FDA releases 2015 NARMS integrated report
On October 23rd 2017, U.S. Food and Drug Administration (FDA), along with partners, Centres for Disease Control and Prevention (CDC) and the U.S. Department of Agriculture’s Food Safety and Inspection Service (USDA) released the annual National Antimicrobial Resistance Monitoring System (NARMS) integrated report.The report illustrates antimicrobial resistance patterns surfacing in both familiar and emerging bacteria present in isolated samples of human tissue (by CDC), raw retail meats (by FDA), and animals at slaughter (by USDA), using both genetic and interactive data analysis to allow users to investigate the progression of resistance and the genes influencing such progression.
The development of Whole Genome Sequencing and data visualisation tools has, and will be, critical to predicting antimicrobial resistance and disease outbreaks which the FDA, CDC and USDA will continue to use in the progression of NARMS research.
To date, NARMS has been pivotal in providing public health officials with evidence and advice on the patterns of antibiotic resistance in food-borne bacteria, allowing for effective decisions to be made on using antimicrobial drugs safely and effectively in animals.
Findings of the 2015 NARMS integrated report
“Seventy-six percent of Salmonella isolated from humans had no resistance to any of the 14 antimicrobial drugs tested;
Multidrug resistance (MDR) increased from 9 percent to 12 percent of human Salmonella, driven largely by an increase in combined resistance to ampicillin, streptomycin, sulphonamides, and tetracycline among Salmonella serotype I 4,[5],12:i:-.

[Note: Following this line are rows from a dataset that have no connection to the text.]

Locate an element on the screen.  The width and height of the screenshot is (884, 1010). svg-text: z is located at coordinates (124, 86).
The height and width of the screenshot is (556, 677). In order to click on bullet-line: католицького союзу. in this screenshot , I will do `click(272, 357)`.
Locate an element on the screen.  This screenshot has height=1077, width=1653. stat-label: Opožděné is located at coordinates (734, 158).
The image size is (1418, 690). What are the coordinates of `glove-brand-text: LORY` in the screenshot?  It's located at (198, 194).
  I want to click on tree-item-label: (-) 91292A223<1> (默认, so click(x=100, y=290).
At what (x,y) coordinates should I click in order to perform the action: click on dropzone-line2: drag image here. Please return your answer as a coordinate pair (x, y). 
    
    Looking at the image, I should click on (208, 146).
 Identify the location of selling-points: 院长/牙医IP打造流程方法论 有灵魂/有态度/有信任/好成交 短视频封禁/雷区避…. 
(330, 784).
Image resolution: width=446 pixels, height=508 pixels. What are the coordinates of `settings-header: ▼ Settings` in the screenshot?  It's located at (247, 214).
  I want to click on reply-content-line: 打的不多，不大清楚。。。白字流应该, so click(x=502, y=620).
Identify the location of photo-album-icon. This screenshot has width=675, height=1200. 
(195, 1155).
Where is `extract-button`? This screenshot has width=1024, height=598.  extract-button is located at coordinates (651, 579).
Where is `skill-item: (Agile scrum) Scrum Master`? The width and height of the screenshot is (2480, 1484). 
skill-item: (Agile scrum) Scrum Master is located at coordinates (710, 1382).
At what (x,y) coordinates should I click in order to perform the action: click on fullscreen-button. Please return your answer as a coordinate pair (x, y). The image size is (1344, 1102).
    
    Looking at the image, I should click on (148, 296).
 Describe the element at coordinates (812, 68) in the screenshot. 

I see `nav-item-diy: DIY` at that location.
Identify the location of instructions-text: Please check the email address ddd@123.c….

Ceftriaxone resistance either continued to decline or remained low in nontyphoidal Salmonella from all NARMS sources except turkey hazard analysis and critical control point (HACCP) samples, where the percent resistance in 2015 (15.7 percent) was the same as 2010 levels.
While still rare, azithromycin resistance occurred in Salmonella, in some cases in strains with resistance to other antibiotics.
Erythromycin resistance in Campylobacter coli increased three-to five-fold between 2011 and 2015 in isolates from humans (2.7 percent to 12.7 percent) and from chicken carcasses (3.4 percent to 12.8 percent).
Transmissible quinolone resistance in Salmonella may be increasing. The underlying resistance traits reside on mobile genetic elements and therefore have the potential to be shared, either alone or together with other resistance genes, with susceptible strains of Salmonella.
From 2014 to 2015, there was a decline from 73 percent to 57 percent in the proportion of retail ground turkey Salmonella isolates resistant to at least one antimicrobial. Historically, the majority of isolates from turkey sources have been resistant to at least one antimicrobial.”
As reported by the U.S. Food and Drug Administration (2017).